Strongman President Alexander Lukashenko, described by Washington as running the last dictatorship in Europe, is expected to cruise to victory in the March 19 poll.

The coup plot allegation was made a day before an opposition rally in the capital that, opposition politicians said, may be broken up by police.

Stepan Sukhorenko, head of Belarus' KGB state security agency, said opposition leaders were planning to set off an explosion at one of their own protests after the election, and then blame the authorities for the resulting bloodshed,

"After that (they will) start seizing official buildings and stations and blocking railway lines with the aim of completely paralyzing the functioning of the state," Sukhorenko told a news conference.

The authorities in Belarus have accused the opposition of plotting a coup several times before, most recently late last year. But they have not followed up the allegations or prosecuted anyone over the alleged plots.

There was no immediate response from the opposition to Sukhorenko's allegations.

Lukashenko has vowed to cut short any upheaval like rallies which helped unseat governments in Georgia and Ukraine in the aftermath of disputed elections.
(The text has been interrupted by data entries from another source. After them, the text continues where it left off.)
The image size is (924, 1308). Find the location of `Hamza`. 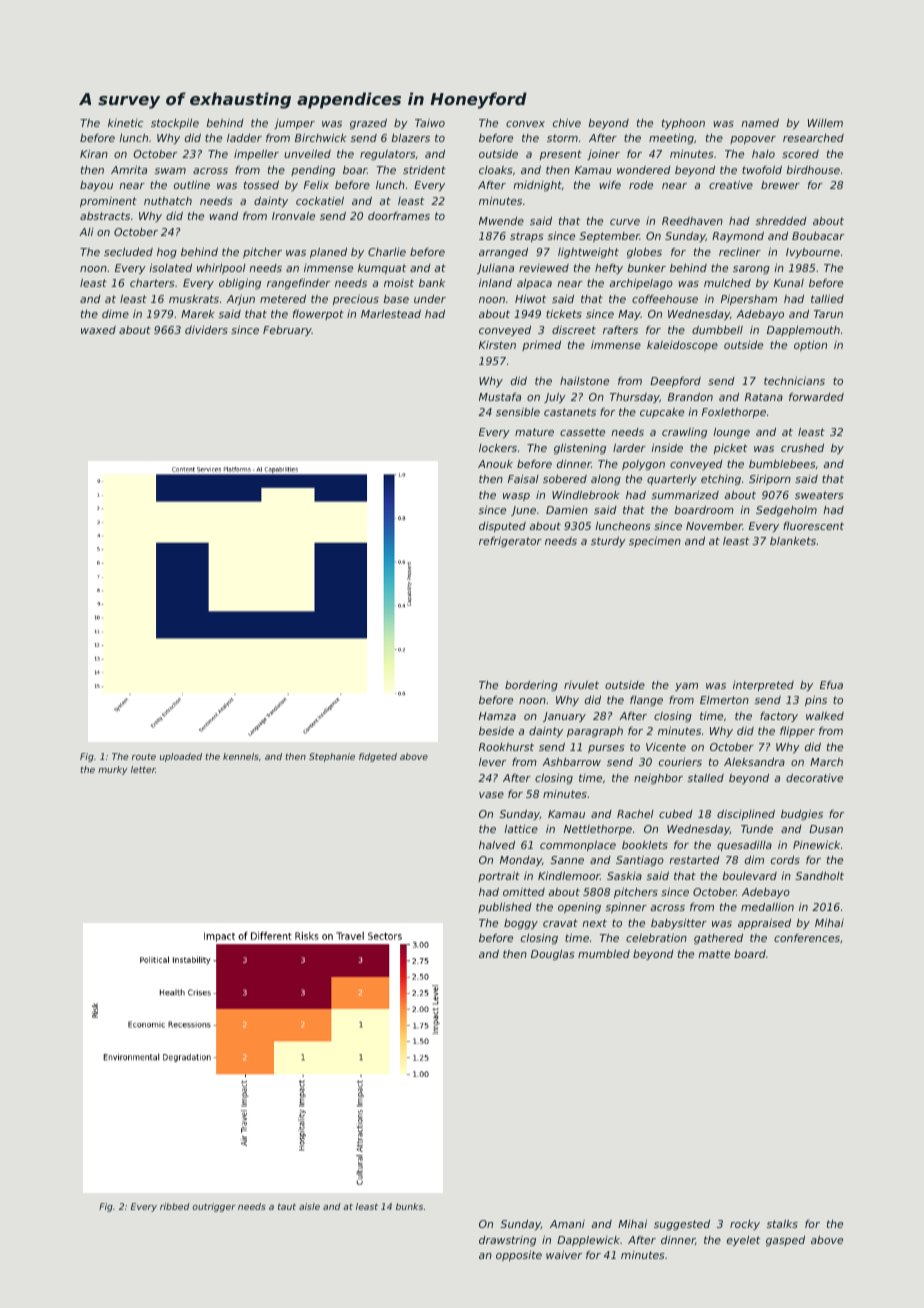

Hamza is located at coordinates (497, 716).
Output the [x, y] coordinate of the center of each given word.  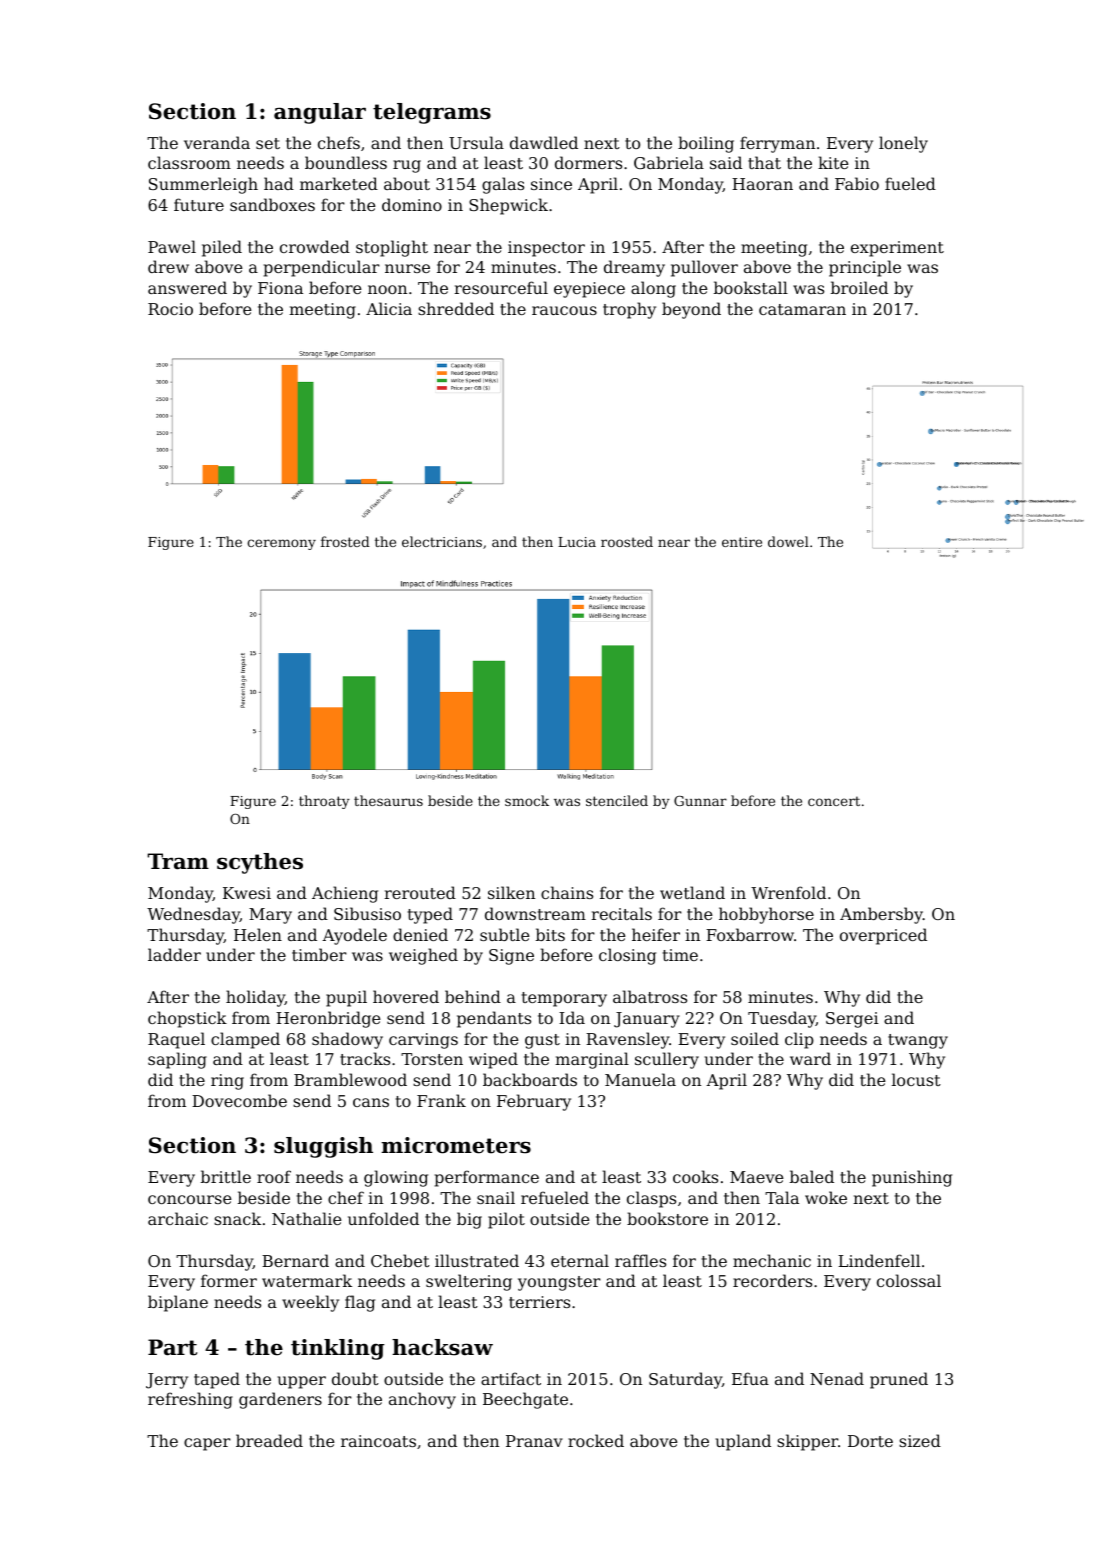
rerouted [420, 892]
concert [834, 801]
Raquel [176, 1040]
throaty [324, 802]
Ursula [476, 142]
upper [302, 1382]
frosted [345, 541]
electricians [442, 541]
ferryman [777, 144]
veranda [217, 142]
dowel [788, 541]
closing [627, 956]
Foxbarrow [750, 934]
The United States and European Union accuse Lukashenko of crushing dissent and muzzling the media. They have suggested they may toughen sanctions on him if -- as his critics predict -- the presidential vote proves neither free nor fair.

"LITMUS TEST"

Rival candidate Alexander Milinkevich, the main challenger from the opposition, called the pre-election rally for Thursday without securing police permission. In the past, police wielding truncheons have been sent in to disperse such protests.

"How the authorities act tomorrow will be a litmus test for us," Milinkevich told a news conference. "If they use force, we reserve the right to take appropriate measures."

He gave no explanation of what these measures might be.

"We don't want to respond by using force. But there are ways to oblige the authorities to act according to the law," he said. "They are not even trying to imitate an honest election."

The head of Belarus's Central Election Commission, Lidiya Yermoshina, has called the planned rally a "provocative act" and said security forces were entitled to use force. Milinkevich, she said, would bear full responsibility for what might occur.

Lukashenko, in power since 1994, remains popular, particularly outside Minsk. He tells voters he has spared them the turmoil of other ex-Soviet states.

The president, due to address a gathering dubbed the "Belarussian National Congress" on Thursday, says he will win without cheating and if not, go into retirement.

Opposition rallies attract small crowds in Belarus, with activists discouraged by tight control of politics and recent laws setting down stiff penalties for illegal assembly.

National sentiment in the country sandwiched between Russia and Poland is anyway less marked than in either Georgia or Ukraine -- sites of mass protests against election fraud.

Milinkevich says he will not incite people to protest, but has not ruled out rallies if voters feel the election is rigged.

He told reporters he wanted supporters to mass outside the election commission headquarters after polls closed -- a tactic used by liberal Viktor Yushchenko in Ukraine's 2004 "Orange Revolution" that led to his election.

Belarussian authorities last week criticized a top U.S. diplomat who said the ex-Soviet state's citizens had a right to protest if they chose.

Also running in opposition colors is Alexander Kozulin, ex-rector of Belarussian state university. The fourth runner is an ally of the president who competed against him in 2001.